Obama and the Democrats might take money from PACs, but that’s the only way they can compete with republicans in major races. It was Bush’s Supreme Court that sanctioned Citizens United. It should be noted that there would never have been a George W Bush, never have been a Citizens United, had Ralph Nader’s voters supported Al Gore.

As I have said, people who think they’re voting for a single superman as president don’t get it, and don’t understand how the American political system works, regardless of whatever you’ve studied in civics or poli sci. You’re voting not for superman or superwoman, but for the groups of people who largely support your interests. Your vote is not a choice; it’s a responsibility. It is not really a matter of whether your idea of a superman wins the nomination.

He may have meant process. The Democrats did what they did using the old political tricks that Obama ran against. He made deals with the pharma companies, the AMA, the insurance companies, etc., to avoid the major opposition that killed reform in 1993. it worked, but it stunk.

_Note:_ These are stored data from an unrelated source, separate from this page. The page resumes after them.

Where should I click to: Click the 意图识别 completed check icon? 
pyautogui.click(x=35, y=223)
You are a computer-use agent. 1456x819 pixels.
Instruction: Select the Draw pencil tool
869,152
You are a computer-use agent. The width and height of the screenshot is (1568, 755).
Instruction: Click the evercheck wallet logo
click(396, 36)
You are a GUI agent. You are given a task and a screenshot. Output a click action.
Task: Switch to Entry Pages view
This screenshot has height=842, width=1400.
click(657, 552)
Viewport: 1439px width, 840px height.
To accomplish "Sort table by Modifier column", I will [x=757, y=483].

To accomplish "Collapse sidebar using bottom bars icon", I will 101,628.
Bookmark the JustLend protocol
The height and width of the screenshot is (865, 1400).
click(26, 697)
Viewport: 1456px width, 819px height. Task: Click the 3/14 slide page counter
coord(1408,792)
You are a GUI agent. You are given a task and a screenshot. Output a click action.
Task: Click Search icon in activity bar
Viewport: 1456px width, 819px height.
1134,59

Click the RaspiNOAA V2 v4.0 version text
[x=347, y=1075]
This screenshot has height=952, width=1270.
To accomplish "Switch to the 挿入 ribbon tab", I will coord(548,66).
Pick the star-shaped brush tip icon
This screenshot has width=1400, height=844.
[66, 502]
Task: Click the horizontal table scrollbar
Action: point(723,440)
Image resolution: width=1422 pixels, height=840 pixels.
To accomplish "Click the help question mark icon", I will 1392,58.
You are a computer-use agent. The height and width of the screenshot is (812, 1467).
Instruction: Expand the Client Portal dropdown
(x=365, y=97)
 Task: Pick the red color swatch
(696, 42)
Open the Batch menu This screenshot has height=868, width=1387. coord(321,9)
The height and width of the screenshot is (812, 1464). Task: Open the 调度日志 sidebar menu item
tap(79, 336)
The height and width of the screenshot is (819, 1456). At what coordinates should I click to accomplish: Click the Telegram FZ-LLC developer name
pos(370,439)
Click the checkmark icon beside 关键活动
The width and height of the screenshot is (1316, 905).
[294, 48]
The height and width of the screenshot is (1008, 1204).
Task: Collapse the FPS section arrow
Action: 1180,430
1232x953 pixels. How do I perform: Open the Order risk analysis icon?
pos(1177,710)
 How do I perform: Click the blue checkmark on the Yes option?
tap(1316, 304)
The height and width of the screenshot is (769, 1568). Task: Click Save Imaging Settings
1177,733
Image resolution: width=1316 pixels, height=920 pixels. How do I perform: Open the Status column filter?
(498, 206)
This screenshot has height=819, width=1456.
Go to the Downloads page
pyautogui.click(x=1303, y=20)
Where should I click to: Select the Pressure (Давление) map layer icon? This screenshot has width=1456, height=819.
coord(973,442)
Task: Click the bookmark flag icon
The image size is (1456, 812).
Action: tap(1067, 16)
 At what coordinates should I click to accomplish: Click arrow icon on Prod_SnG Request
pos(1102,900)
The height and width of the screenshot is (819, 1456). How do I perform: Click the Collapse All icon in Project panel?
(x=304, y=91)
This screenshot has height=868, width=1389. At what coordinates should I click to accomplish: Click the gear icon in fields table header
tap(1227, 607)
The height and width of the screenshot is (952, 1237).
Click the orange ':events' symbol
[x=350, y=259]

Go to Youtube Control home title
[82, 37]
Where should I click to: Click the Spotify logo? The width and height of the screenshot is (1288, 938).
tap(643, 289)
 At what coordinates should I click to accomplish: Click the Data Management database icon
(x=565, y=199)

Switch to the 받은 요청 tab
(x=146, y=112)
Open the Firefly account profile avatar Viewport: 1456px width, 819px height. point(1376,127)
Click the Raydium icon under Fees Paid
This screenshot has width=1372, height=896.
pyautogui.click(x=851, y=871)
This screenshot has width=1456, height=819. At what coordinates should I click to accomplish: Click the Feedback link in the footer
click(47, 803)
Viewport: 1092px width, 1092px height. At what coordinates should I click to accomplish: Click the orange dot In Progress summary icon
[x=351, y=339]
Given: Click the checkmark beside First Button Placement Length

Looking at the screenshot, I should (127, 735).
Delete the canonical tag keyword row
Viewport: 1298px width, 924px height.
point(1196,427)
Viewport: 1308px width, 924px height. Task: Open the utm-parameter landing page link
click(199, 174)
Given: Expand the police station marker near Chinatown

Which is fine if you just want it to get done. Not so fine if you wanted a new kind of politics, a more honest, transparent politics.

Young people especially probably didn’t find that every inspiring, which is why they’ve never matched their 2008 turnout.

Um, it was a Slate interview and it read like a Slate interview. It’s hard for me to imagine it in the WSJ.

And calling him a Clinton surrogate is just ad hominem. My point is Barney Frank was one of the hardest left members of Congress. And carping about his board membership with Signature Bank really is rather dubious. They aren’t especially focused on the sorts of derivatives that got us into trouble - heck they aren’t even large enough to merit a wikipedia entry. I see that Directors at Signature Bank earn $26,000 per year. Not exactly enough to to support a lavish lifestyle, unless you stack them up. Denying one of our nation’s leading progressives that would be applying purity criteria. Also Frank’s autobio was published a year ago: the book tour is long over.

That said, I don’t want to be too harsh on camille. In another thread IIRC, she indicated that she would prefer to work on a down ballot campaign after Hillary is nominated. That sounds terrific: personally I think the real action is away from the top line race.

Cites:
http://investor.signatureny.com/common/download/download.cfm?companyid=SBNY&fileid=882330&filekey=DA89F958-5CC4-4982-A998-2AAD94C1F51B&filename=SignatureBankproxy16.pdf

Um, I was referring to the piece Frank penned that I cited, the one with the ridiculous title:

Yes, I Took Bank Money. And It Made Me a Better Regulator.

(But you’re right it wasn’t WSJ; it was from his column in Politico. Apologies for the typo.)

Nonsense. It’s a disclosure of personal interest. Are you claiming he is not supporting Clinton?

Ok, I missed that. While I agree with the substance of the article I must concede it positively begs for mockery. (And the humor gods must be satisfied. :))

Hard for me to disagree when the point is framed as a disclosure.